Metadata-Version: 2.4
Name: xlabml
Version: 0.1.2
Summary: Transformer Lab - experimental implementations and training of transformer models at scale, using modern techniques
Author-email: Victor Semionov <vsemionov@gmail.com>
Requires-Python: >=3.10
Description-Content-Type: text/markdown
License-Expression: Apache-2.0
License-File: LICENSE
Requires-Dist: datasets
Requires-Dist: joblib
Requires-Dist: jsonargparse[signatures]
Requires-Dist: lightning
Requires-Dist: numpy<2.0
Requires-Dist: platformdirs
Requires-Dist: rich
Requires-Dist: torch<2.3
Requires-Dist: torchdata
Requires-Dist: torchtext
Requires-Dist: tqdm
Project-URL: Home, https://github.com/vsemionov/xlab

# XLab

[![PyPI Project](https://img.shields.io/badge/pypi-xlabml-blue?logo=pypi)](https://pypi.org/project/xlabml/)
[![PyTorch Powered](https://img.shields.io/badge/pytorch-powered-blue?logo=pytorch)](https://pytorch.org/)
[![Lightning Powered](https://img.shields.io/badge/lightning-powered-blue?logo=lightning)](https://lightning.ai/docs/pytorch/stable/)

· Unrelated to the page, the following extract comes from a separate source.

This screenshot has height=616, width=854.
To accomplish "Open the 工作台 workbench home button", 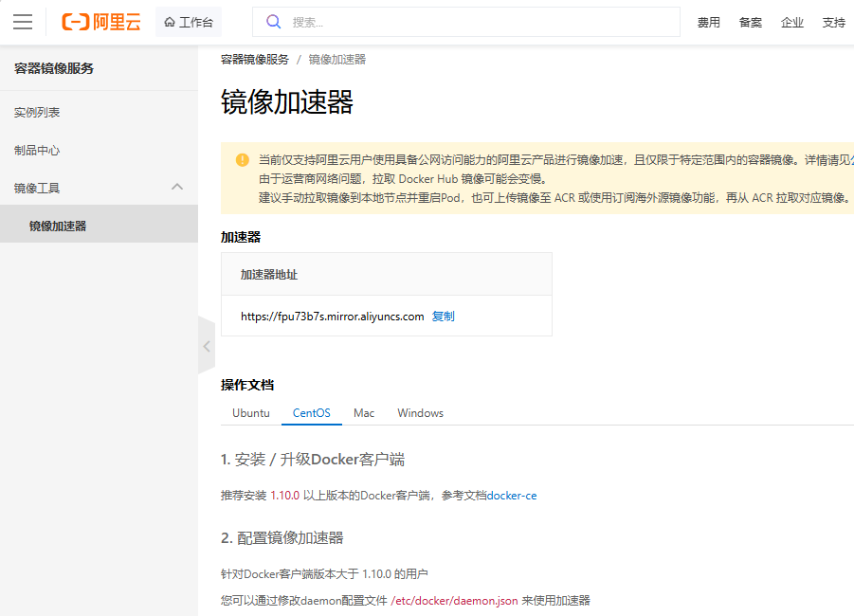I will (x=189, y=22).
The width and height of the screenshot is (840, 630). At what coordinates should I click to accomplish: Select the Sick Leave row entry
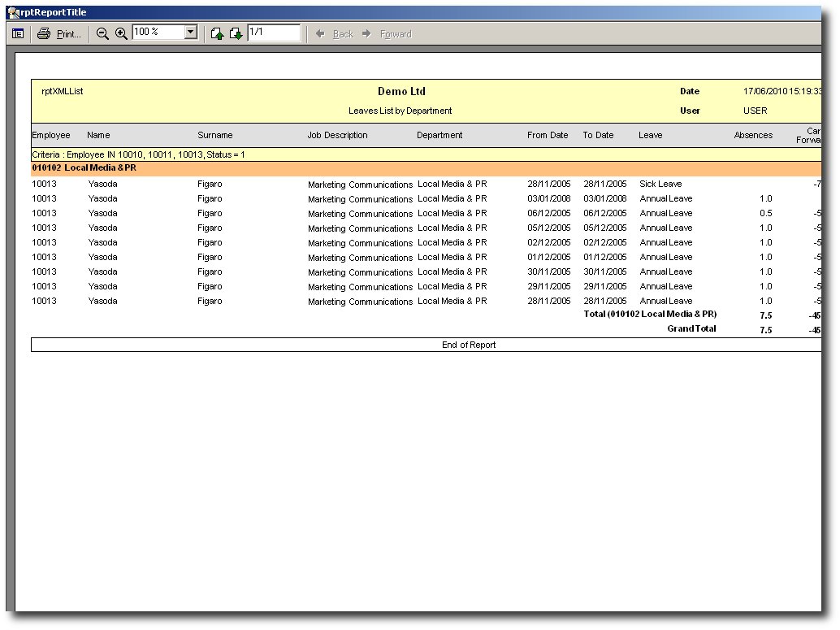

Transformer Lab - experimental implementations and training of transformer models at scale, using modern techniques.

It features:
 - Simple, efficient implementations
 - Parallel and reproducible training on multiple GPUs and nodes
 - Configurable architecture modifications and training procedure
 - Inference using various generation strategies


## Getting started
### Installation
XLab can be installed as a Python package, or by cloning this repository.
The former lets you use the models for inference, but to train them you need your own code.
And the latter comes with prebuilt training and inference scripts, as well as configuration.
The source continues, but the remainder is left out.